Let's clear up some misconceptions about oil first. The fossil fuel whose price has skyrocketed recently and whose utility we cherish to run our cars, our furnaces and a load of other machines does not come from the bones of dinosaurs that were crushed 65 million years ago. Nor does it come from the bodies of all the animals that died in the Biblical Great Flood.
Crude oil doesn't even come from the bodies of billions of crustaceans like crawfish and mollusks like snails that died and whose bodies fell to the floor of the oceans millennia ago. Despite what we may have been taught, even that number of little animals could not have produced the amount of oil that we have used over the past century and that we plan to use over the coming one until the last drop is set aflame.

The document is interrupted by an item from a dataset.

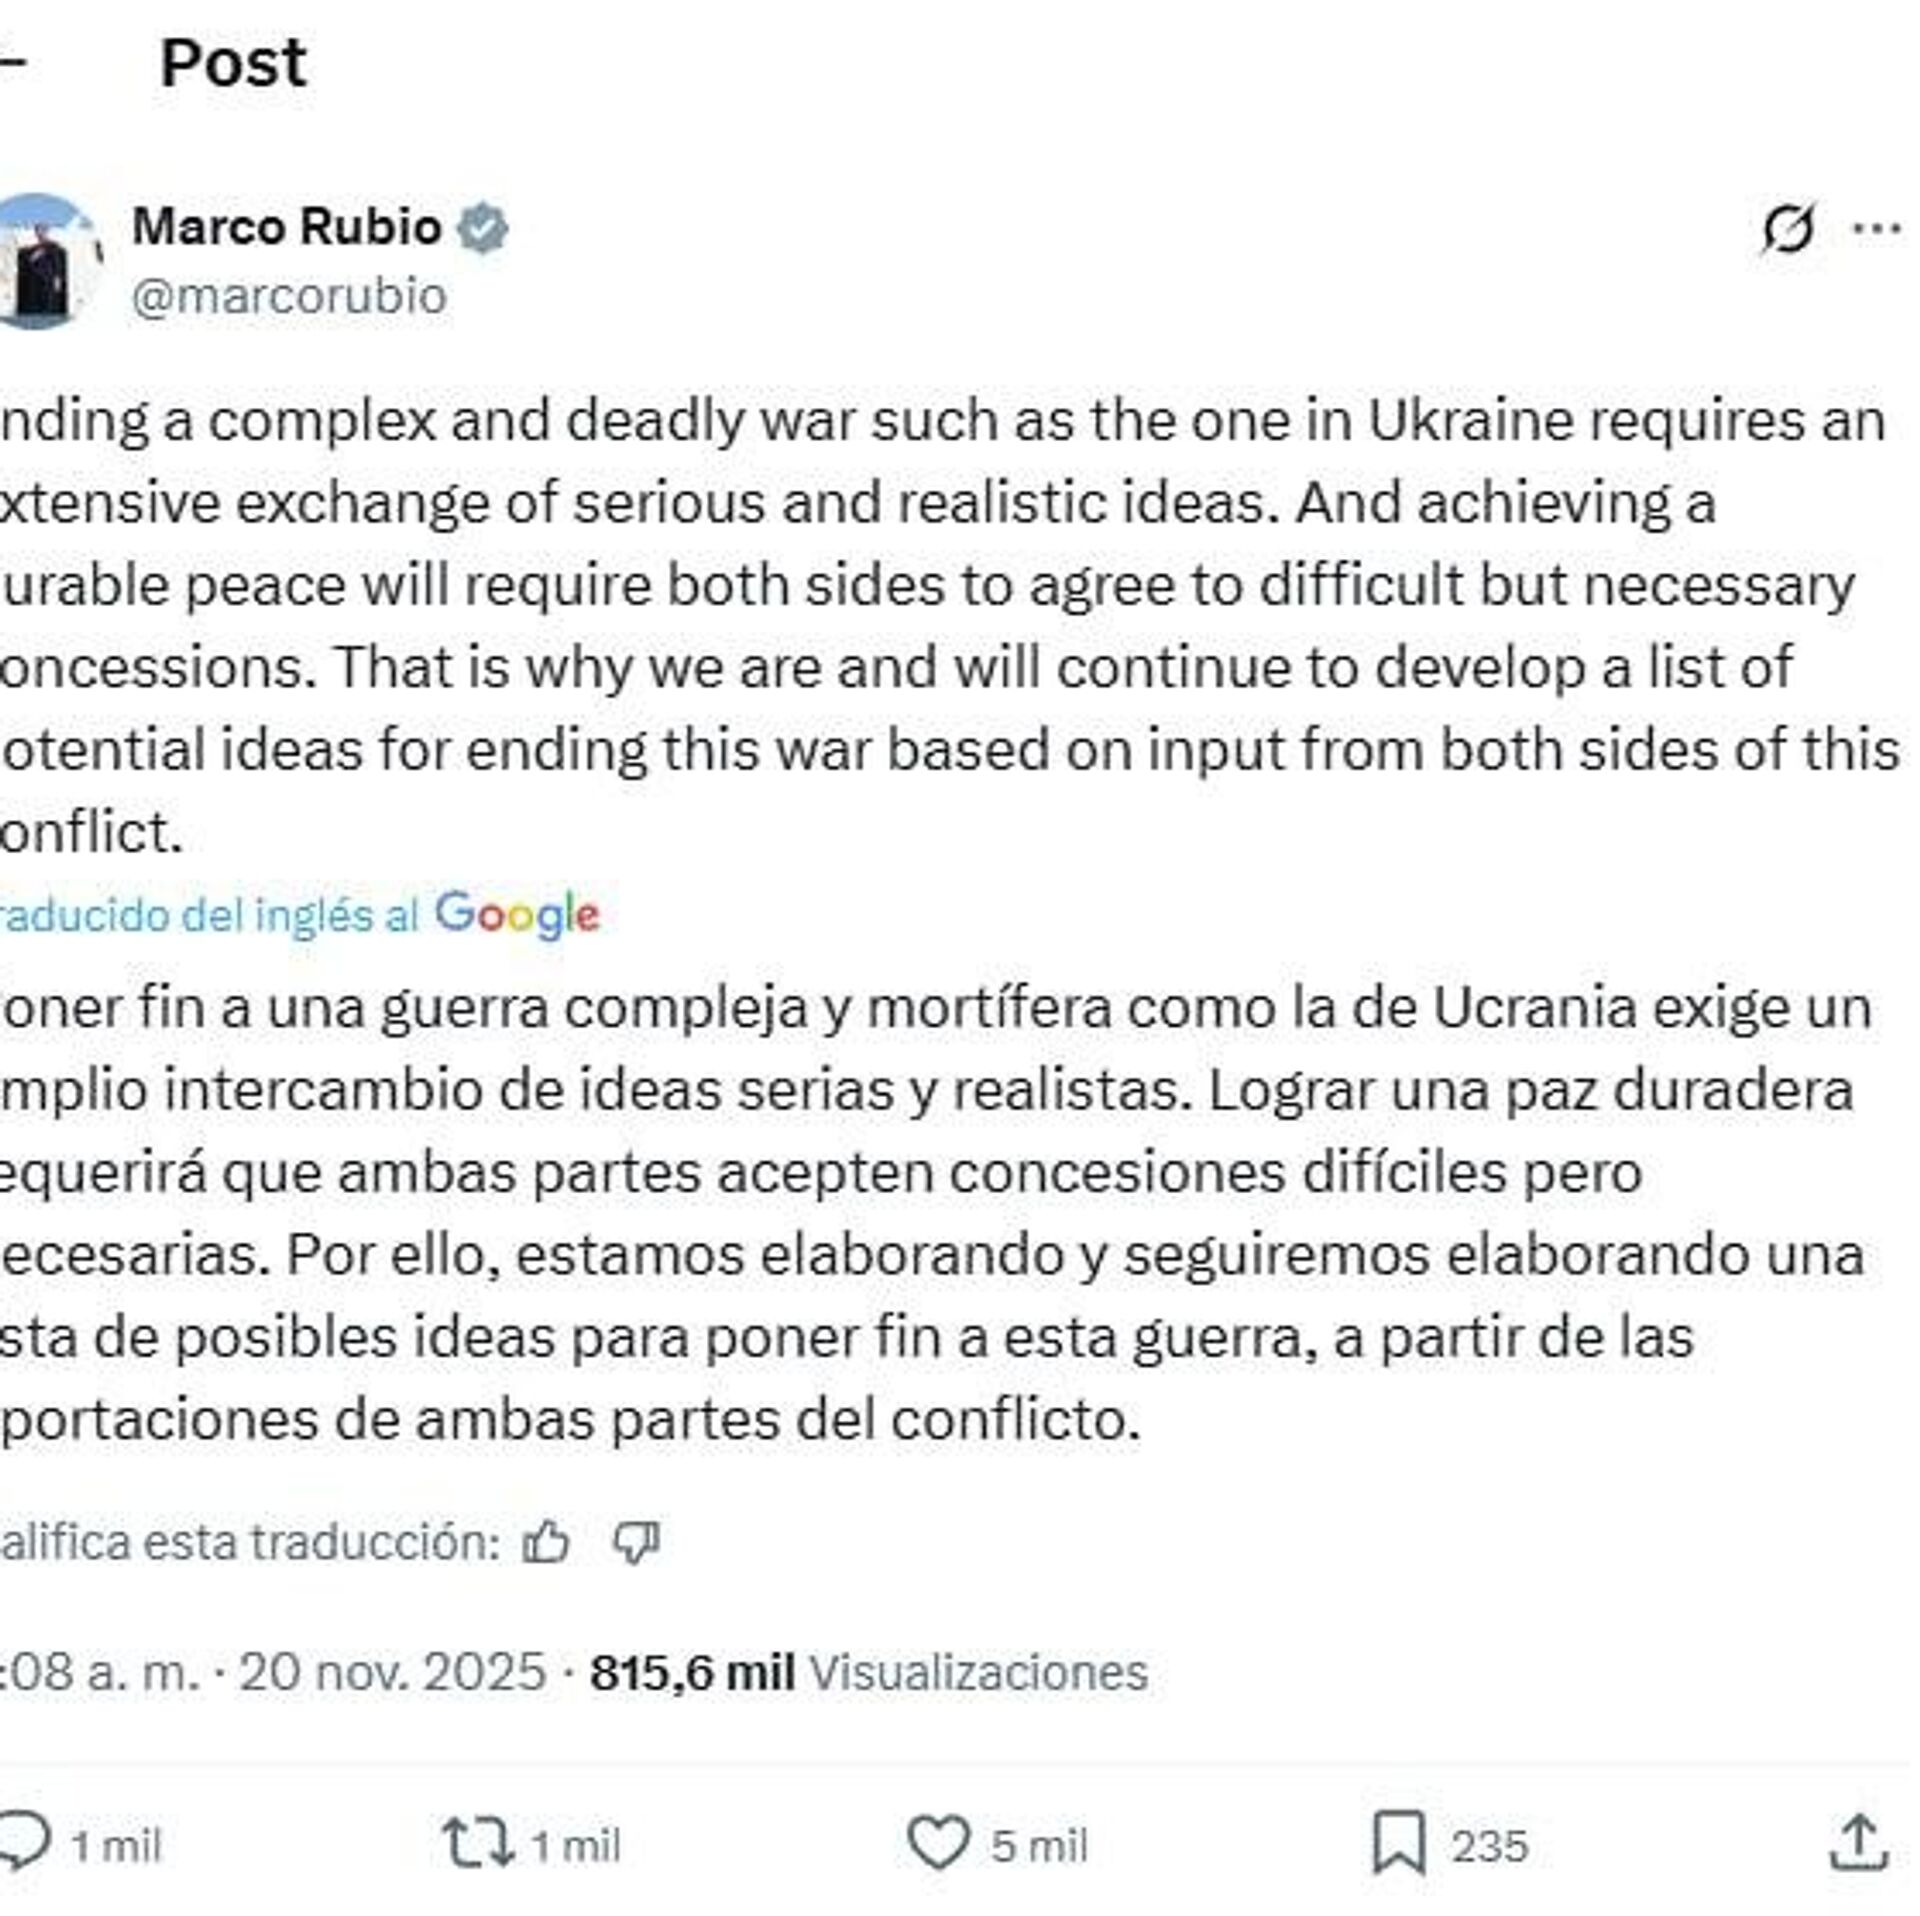Click the reply speech bubble icon
The image size is (1920, 1916).
click(26, 1842)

Nope, petroleum, crude oil, Texas tea, whatever you call it, began with pond scum. Call it zooplankton (that contains some tiny crustaceans and fish larvae) and algae if you like, but when you see it on top of a body of water such as a swamp, it's what we call pond scum. By no small coincidence, and to our great benefit, these little creatures (algae are technically very simple plants without roots or leaves, but that contain chlorophyll) are among the oldest and most abundant life forms on our planet. They have each contributed their tiny droplet of body oil to the pressure-cooker-like crush of rock under earth's surface for billions of years.
Algae may be tapped soon to soak up all the excess carbon dioxide we put into our air--they would turn it into oxygen. Sounds like a good plan. But, back to oil.
Knowing that oil is lighter than water, thus always floats on top of water when it gets the chance, you may wonder why all that oil didn't come to the surface and cover our planet. Actually, most of it did, over time. And, over the same period of time, it was gobbled up by bacteria that thrive on oil. That same bacteria is now used to soak up crude from oil spills.
The oil we pump and burn is but a small fraction of what was below the surface long ago. The oil that's still down there is caught in pools beneath rock so it can't rise to the surface.
Oil companies spend about $150 billion looking for new reserves each year. A large majority of holes they drill are "dry holes" that have nothing to give us but dust.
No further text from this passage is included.